Recentemente tive oportunidade de partilhar com o público, 40 trabalhos de artistas plásticos neo-realistas, pertencentes ao meu acervo pessoal. Os mesmos integraram a exposição “NEO-REALISMO / MEMÓRIAS GUARDADAS / COLECÇÃO HERNÂNI MATOS”, que de 15 de Junho a 15 de Setembro esteve patente ao público na Sala de Exposições Temporárias do Museu Municipal de Estremoz Prof. Joaquim Vermelho. A mostra integrou-se num conjunto de iniciativas, de índole diversificada e plural, sob a epígrafe "50 ANOS EM LIBERDADE: COMEMORAÇÕES DO 50° ANIVERSÁRIO DA REVOLUÇÃO DE ABRIL DE 1974”, em boa hora promovidas pelo Município de Estremoz.
Paralelamente, como bibliófilo, tenho enriquecido o meu acervo de obras literárias de autores neo-realistas com aquisições no Mercado das Velharias em Estremoz. Ali vão parar livros que já integraram outras bibliotecas e que agora vão fazer outros pessoas felizes. Lá diz a lei de Lavoisier. “Na natureza nada se perde, nada se cria, tudo se transforma”. Recentemente adquiri um lote apreciável de obras neo-realistas, entre as quais se situam dois livros que estão na origem do presente texto e no final vão perceber porquê.
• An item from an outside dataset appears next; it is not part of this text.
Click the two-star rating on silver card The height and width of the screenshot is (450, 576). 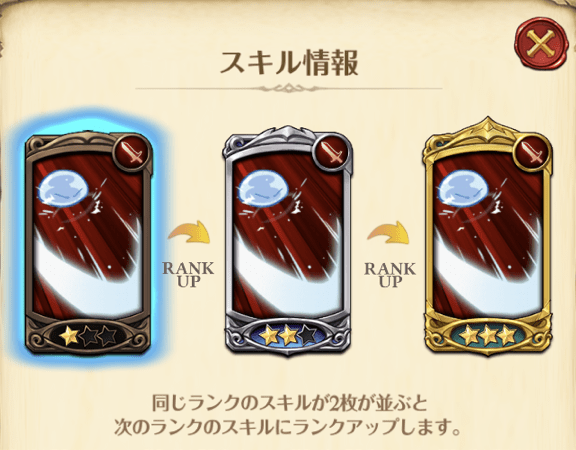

GANDAIA – Romance de Romeu Correia
Comprei recentemente o livro GANDAIA [1] (Fig. 1), romance de Romeu Correia, brochado, 1ª edição (1952), editado por Guimarães & Cia. Editora, Lisboa, com capa de Manuel Ribeiro de Pavia.

Sinopse de GANDAIA
“Nesta obra Romeu realça de uma forma muito viva a vida difícil dos tanoeiros, que decidem em boa hora criar uma cooperativa, que acabaria por ser boicotada pelos donos dos armazéns de vinho da Margem Sul...
O neo-realismo continua muito presente neste livro, com Romeu a falar do povo e de todos os seus problemas, mas também da sua ligação ao associativismo, essa marca almadense, neste caso particular, à Incrível Almadense.” [2]

Dedicatória e assinatura de posse
Logo na primeira página tem uma dedicatória, manuscrita a tinta azul: “Para a Maria Palmira, com um grande abraço de amizade da Maria Guiomar Ávila / 16-IV-955” (Fig. 2).
A terceira página ostenta a assinatura de posse: “Maria Palmira” (Fig. 3)

Fig. 2 - Dedicatória de Maria Guiomar a Maria Palmira.

Fig. 3 - Assinatura de posse de Maria Palmira.

Fig. 4 - Maria Palmira Osório de Castro Sande Meneses
 e Vasconcellos Alcaide (1910-1992).

Fig. 5 - Maria Guiomar Ávila (1919-1992).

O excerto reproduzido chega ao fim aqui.